Luke está ao meu lado, tão nervoso quanto eu e simplesmente sigo o instinto de tocar o seu ombro. Não me importo mais se está chateado comigo.

– É muito pior do que eu imaginava. – Ele balbucia, chocado. – Se não encontrarmos a garota perdida e não conseguirmos unir feiticeiros brancos e negros, o exército de demônios liderado por esse psicopata nos derrotará.

O fato de Luke chamar meu possível pai de psicopata não me cheateia, porque aparentemente, essa é a mais pura verdade.

Nina e Jeremy estão tão em choque quanto nós. Ao que parece, também não sabiam dessa parte da história.

Não se trata só de uma de simples guerra entre feiticeiros negros e brancos que acontecerá, caso falhemos com a missão. Mas sim uma destruição completa de nossa raça. Separados, não somos páreos para tantos demônios, isso é óbvio.

E o mais óbvio ainda é que temos de encontrar a “garota perdida” mais rápido do que imaginávamos. Nosso prazo diminuiu drásticamente, afinal, quanto antes os feiticeiros negros e brancos estiverem unidos, melhor.

– Acalmem-se. – Serena volta a falar, provavelmente sentindo-se culpada pelo nosso desespero. – Peter me contou tudo. Sobre a “garota perdida”, sobre o tratado entre feiticeiros negros e brancos e sobre vocês precisarem encontrar o Oráculo Mágico.

Ainda estou com meu braço apoiado no ombro de Luke e o acaricio percebendo suas mãos trêmulas e o rítmo acelerado do seu coração.

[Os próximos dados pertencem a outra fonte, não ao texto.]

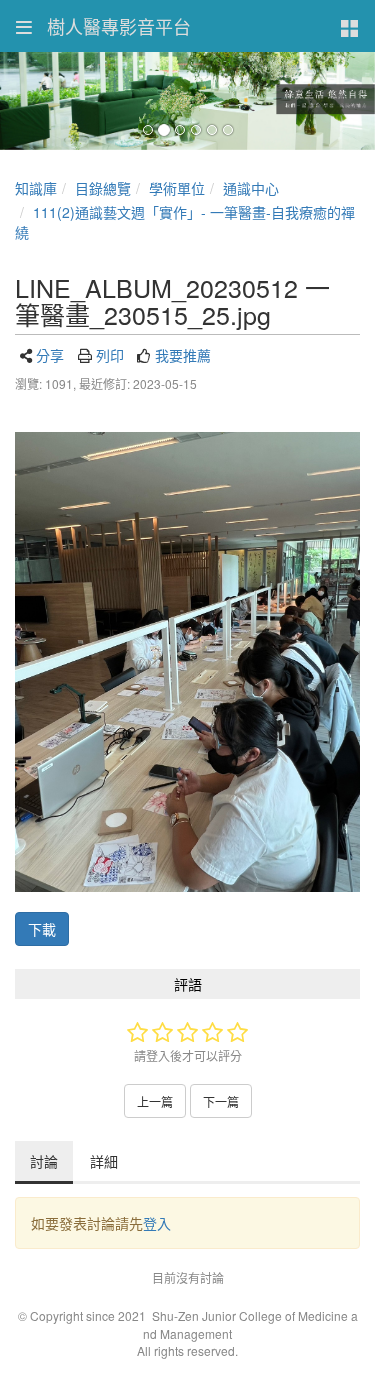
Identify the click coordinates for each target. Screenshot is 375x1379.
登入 (157, 1223)
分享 (50, 355)
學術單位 (177, 188)
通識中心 (251, 188)
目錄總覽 (103, 188)
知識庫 (36, 188)
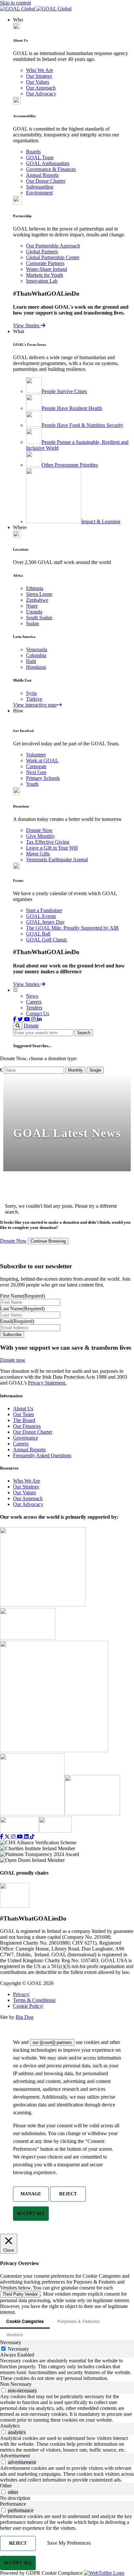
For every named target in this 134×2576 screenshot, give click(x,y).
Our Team (23, 1414)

Ele respira fundo, tentando se acalmar.

Nina cobre o rosto com as mãos e não sei dizer se está chorando. Quero poder fazer algo por ela, mas Jeremy passa um dos seus braços em volta de seus ombros, tentando consolá-la. Confesso nunca tê-la visto naquele estado. Justo Nina que é sempre tão controlada.

Uma sensação de tristeza profunda me domina. A verdade é que os dias de Opposite estão contados. Consequentemente, os dias do mundo humano também. Tudo o que conheço, em algum tempo será tomado por um feiticeiro branco malígno e seu exercito de demônios.

Os olhos dourados de Serena parecem vacilantes e Peter olha para ela com preocupação. Então, ela finalmente diz:

– Acalmem-se. Eu sei onde está o Oráculo.